● **DIRECTIVE**
Reproduce the article below about children and marriage problems word for word, from its title to its final line.

● **PASSAGE PROVIDED**
+++

Feeling as if Your Children are Causing Marriage Problems?
There are three things couples argue about the most; money, sex, and children. Here is more Christian-based help for those feeling that their children are causing marriage problems.
Your Children are Not the Issue
First of all, the door to disunity always opens from the inside in a marriage. Therefore, your children are not the issue. Ultimately, either one or both of you have poor conflict resolution skills, a lack of peace, and/or a lack of functionality.
God has designed marriage so that no matter the outside force, couples should have an inseparable bond. So the ultimate problem is not with the children as much as your ability as a couple to handle the job of parenting.
United Front
It is so vital to have a united front with the children. This is because children will always take the path of least resistance, and if they find a weaker link in the parents, they will take advantage.
Here are a few tips that I have learned being the father of 7 children:
1. Do not discuss matters in front of the children if you are not in agreement as of yet.

+++

● **EXTRACTED RECORDS**
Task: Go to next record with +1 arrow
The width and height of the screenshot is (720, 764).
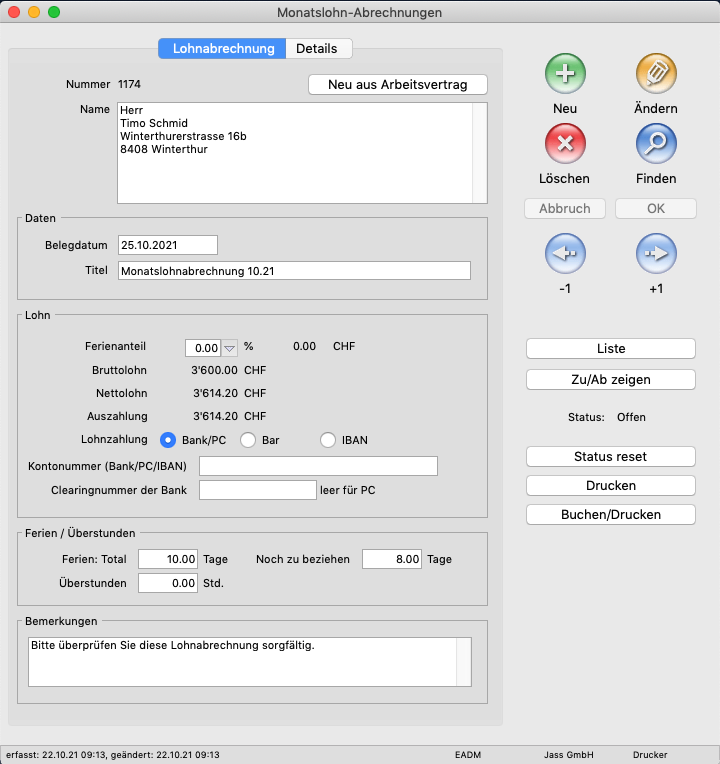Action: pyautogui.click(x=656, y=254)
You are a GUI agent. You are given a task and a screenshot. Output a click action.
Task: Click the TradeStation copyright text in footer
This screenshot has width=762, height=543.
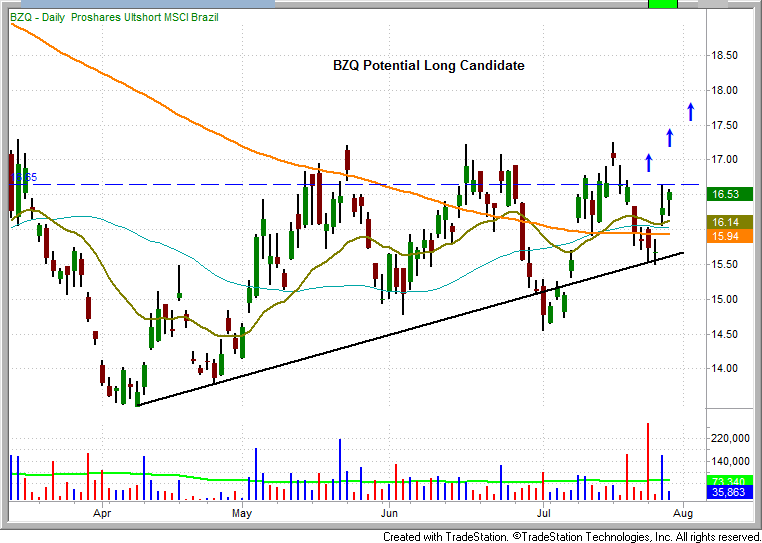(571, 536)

+++

● **OUTPUT BELOW**
Feeling as if Your Children are Causing Marriage Problems?
There are three things couples argue about the most; money, sex, and children. Here is more Christian-based help for those feeling that their children are causing marriage problems.
Your Children are Not the Issue
First of all, the door to disunity always opens from the inside in a marriage. Therefore, your children are not the issue. Ultimately, either one or both of you have poor conflict resolution skills, a lack of peace, and/or a lack of functionality.
God has designed marriage so that no matter the outside force, couples should have an inseparable bond. So the ultimate problem is not with the children as much as your ability as a couple to handle the job of parenting.
United Front
It is so vital to have a united front with the children. This is because children will always take the path of least resistance, and if they find a weaker link in the parents, they will take advantage.
Here are a few tips that I have learned being the father of 7 children:
1. Do not discuss matters in front of the children if you are not in agreement as of yet.